→ Extract to read

QUIRK — the compiler does not call the ISA encoders directly through a function pointer it stores; it lowers to the LLO opcode enum, and a separate codec factory (TpuCodec::Create) materializes the per-generation emitter selected by TpuVersion. The generation is therefore a late binding: the same lowered LLO can be encoded for different TPU generations by handing a different TpuVersion to the factory. A reimplementation that fuses lowering and encoding into one pass loses this seam. See isa/isa-emitter-registry.md.

PJRT Plugin Surface

The framework's only required entry point. GetPjrtApi @ 0xe6a83a0 is a thin thunk that tail-calls pjrt::tpu_plugin::GetTpuPjrtApi @ 0xe6aa440, a lazy builder that constructs the PJRT_Api struct once and caches it in the static-local singleton pjrt_api @ 0x227ba840 (the first object in .lbss). The struct itself is assembled by pjrt::CreatePjrtApi @ 0xf874160, which fills a 140-slot struct_size = 1120 record (5 scalar header fields + 135 function pointers) and then walks an extension chain of optional capability blocks (layouts, raw-buffer, profiler, Megascale, cross-host-transfers, and others) linked through PJRT_Extension_Base next-pointers. This is the standard PJRT C ABI: client/device/memory enumeration, buffer lifecycle (BufferFromHostBuffer → donate → Execute → delete), async events (PJRT_Event with Await/OnReady/IsReady), and executable compile/execute.

GOTCHA — there is no FFI extension in this build. User custom-call FFI is unsupported; the only custom-op path is through the tpu_executable extension's compilation-environment hook. A reimplementer wiring an FFI slot will find no consumer for it.

Owned by Part pjrt/. Start at pjrt/overview.md; the 140-slot reconstruction is in pjrt/api-vtable-reconstruction.md and the optional blocks in pjrt/extension-chain.md. The bootstrap path (ELF entry → init_proc → thunk) is in lifecycle/.

→ Your objective
Echo the part of the PJRT plugin notes that opens with the words containing "QUIRK — the" and closes with "seam. See isa/isa-emitter-registry.md.". The listing that follows is separate material.

→ Given data

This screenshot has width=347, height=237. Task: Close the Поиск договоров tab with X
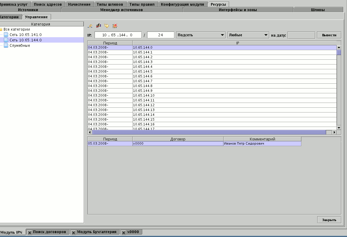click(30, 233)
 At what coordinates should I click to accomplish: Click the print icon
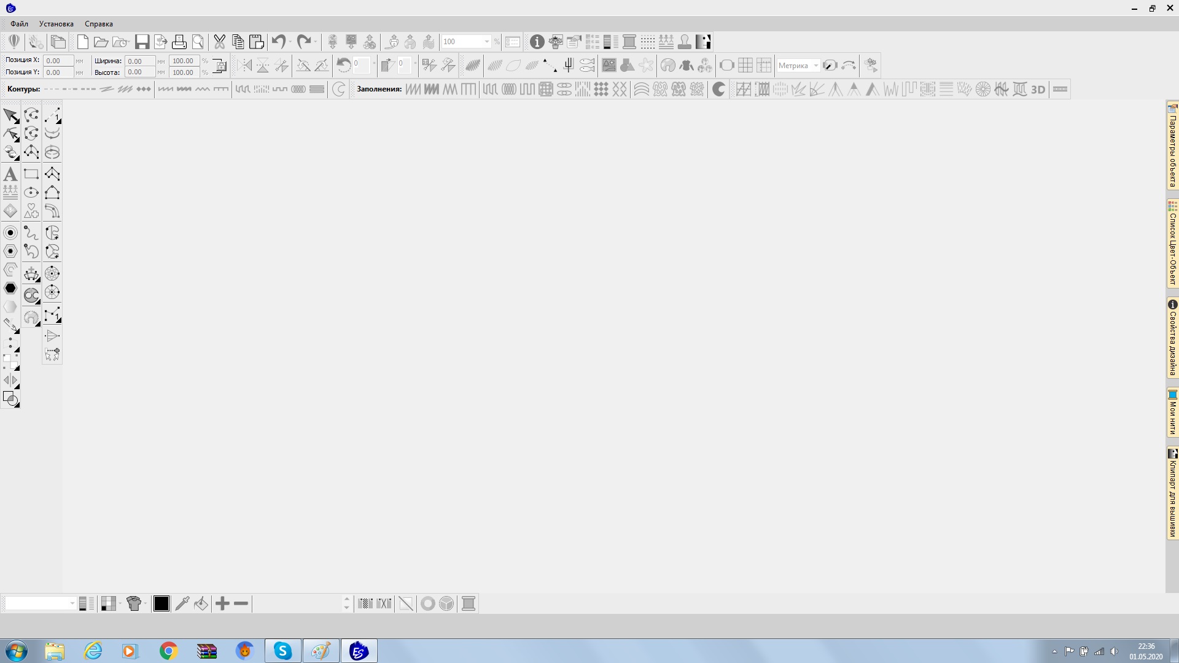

→ Exercise result
QUIRK — the compiler does not call the ISA encoders directly through a function pointer it stores; it lowers to the LLO opcode enum, and a separate codec factory (TpuCodec::Create) materializes the per-generation emitter selected by TpuVersion. The generation is therefore a late binding: the same lowered LLO can be encoded for different TPU generations by handing a different TpuVersion to the factory. A reimplementation that fuses lowering and encoding into one pass loses this seam. See isa/isa-emitter-registry.md.